## START Dataset extract
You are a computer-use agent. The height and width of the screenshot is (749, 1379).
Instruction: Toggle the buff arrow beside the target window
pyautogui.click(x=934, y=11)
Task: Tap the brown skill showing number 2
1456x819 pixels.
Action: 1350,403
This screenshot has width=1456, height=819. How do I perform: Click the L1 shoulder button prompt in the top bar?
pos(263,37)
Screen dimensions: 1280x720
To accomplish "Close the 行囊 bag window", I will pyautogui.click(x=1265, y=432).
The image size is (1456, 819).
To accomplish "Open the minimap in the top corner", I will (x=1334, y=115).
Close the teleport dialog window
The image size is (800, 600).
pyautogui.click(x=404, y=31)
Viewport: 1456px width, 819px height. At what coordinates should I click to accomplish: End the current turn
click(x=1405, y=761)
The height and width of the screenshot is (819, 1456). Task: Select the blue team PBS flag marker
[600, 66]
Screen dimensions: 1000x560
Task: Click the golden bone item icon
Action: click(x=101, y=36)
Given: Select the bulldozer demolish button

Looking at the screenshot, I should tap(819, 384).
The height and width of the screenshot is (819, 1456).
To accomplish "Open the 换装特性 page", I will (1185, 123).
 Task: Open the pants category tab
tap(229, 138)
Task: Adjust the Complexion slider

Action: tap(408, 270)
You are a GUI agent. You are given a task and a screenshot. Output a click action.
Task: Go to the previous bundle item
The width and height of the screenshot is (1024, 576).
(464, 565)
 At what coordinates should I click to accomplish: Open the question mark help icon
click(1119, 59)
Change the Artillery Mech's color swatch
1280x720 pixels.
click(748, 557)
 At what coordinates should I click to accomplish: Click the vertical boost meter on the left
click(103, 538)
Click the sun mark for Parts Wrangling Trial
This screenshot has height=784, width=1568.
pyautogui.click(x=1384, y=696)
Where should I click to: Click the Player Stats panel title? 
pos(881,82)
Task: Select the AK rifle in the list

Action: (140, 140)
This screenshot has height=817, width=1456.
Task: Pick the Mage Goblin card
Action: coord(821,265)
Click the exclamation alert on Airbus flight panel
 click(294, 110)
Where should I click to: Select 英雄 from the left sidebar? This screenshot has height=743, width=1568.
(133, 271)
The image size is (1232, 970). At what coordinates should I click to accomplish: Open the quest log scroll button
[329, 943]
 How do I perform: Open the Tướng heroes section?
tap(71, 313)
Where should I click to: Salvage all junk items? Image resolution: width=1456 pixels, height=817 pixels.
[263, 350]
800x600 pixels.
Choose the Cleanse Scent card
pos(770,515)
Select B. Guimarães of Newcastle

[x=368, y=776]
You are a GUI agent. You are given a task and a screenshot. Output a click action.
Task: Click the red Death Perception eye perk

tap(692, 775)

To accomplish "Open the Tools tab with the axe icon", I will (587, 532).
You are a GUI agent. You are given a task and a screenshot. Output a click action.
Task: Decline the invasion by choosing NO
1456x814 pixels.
## END Dataset extract
** Stated problem **
Rewrite the entries above in full, substituting "Dismiss" for every occurrence of "Close" and leaving all else unchanged.

** Task response **
You are a computer-use agent. The height and width of the screenshot is (749, 1379).
Instruction: Toggle the buff arrow beside the target window
pyautogui.click(x=934, y=11)
Task: Tap the brown skill showing number 2
1456x819 pixels.
Action: 1350,403
This screenshot has width=1456, height=819. How do I perform: Click the L1 shoulder button prompt in the top bar?
pos(263,37)
Screen dimensions: 1280x720
To accomplish "Dismiss the 行囊 bag window", I will pyautogui.click(x=1265, y=432).
The image size is (1456, 819).
To accomplish "Open the minimap in the top corner", I will (x=1334, y=115).
Dismiss the teleport dialog window
The image size is (800, 600).
pyautogui.click(x=404, y=31)
Viewport: 1456px width, 819px height. At what coordinates should I click to accomplish: End the current turn
click(x=1405, y=761)
The height and width of the screenshot is (819, 1456). Task: Select the blue team PBS flag marker
[600, 66]
Screen dimensions: 1000x560
Task: Click the golden bone item icon
Action: click(x=101, y=36)
Given: Select the bulldozer demolish button

Looking at the screenshot, I should tap(819, 384).
The height and width of the screenshot is (819, 1456).
To accomplish "Open the 换装特性 page", I will (1185, 123).
 Task: Open the pants category tab
tap(229, 138)
Task: Adjust the Complexion slider

Action: tap(408, 270)
You are a GUI agent. You are given a task and a screenshot. Output a click action.
Task: Go to the previous bundle item
The width and height of the screenshot is (1024, 576).
(464, 565)
 At what coordinates should I click to accomplish: Open the question mark help icon
click(1119, 59)
Change the Artillery Mech's color swatch
1280x720 pixels.
click(748, 557)
 At what coordinates should I click to accomplish: Click the vertical boost meter on the left
click(103, 538)
Click the sun mark for Parts Wrangling Trial
This screenshot has height=784, width=1568.
pyautogui.click(x=1384, y=696)
Where should I click to: Click the Player Stats panel title? 
pos(881,82)
Task: Select the AK rifle in the list

Action: (140, 140)
This screenshot has height=817, width=1456.
Task: Pick the Mage Goblin card
Action: coord(821,265)
Click the exclamation alert on Airbus flight panel
 click(294, 110)
Where should I click to: Select 英雄 from the left sidebar? This screenshot has height=743, width=1568.
(133, 271)
The image size is (1232, 970). At what coordinates should I click to accomplish: Open the quest log scroll button
[329, 943]
 How do I perform: Open the Tướng heroes section?
tap(71, 313)
Where should I click to: Salvage all junk items? Image resolution: width=1456 pixels, height=817 pixels.
[263, 350]
800x600 pixels.
Choose the Cleanse Scent card
pos(770,515)
Select B. Guimarães of Newcastle

[x=368, y=776]
You are a GUI agent. You are given a task and a screenshot. Output a click action.
Task: Click the red Death Perception eye perk

tap(692, 775)

To accomplish "Open the Tools tab with the axe icon", I will (587, 532).
You are a GUI agent. You are given a task and a screenshot. Output a click action.
Task: Decline the invasion by choosing NO
1456x814 pixels.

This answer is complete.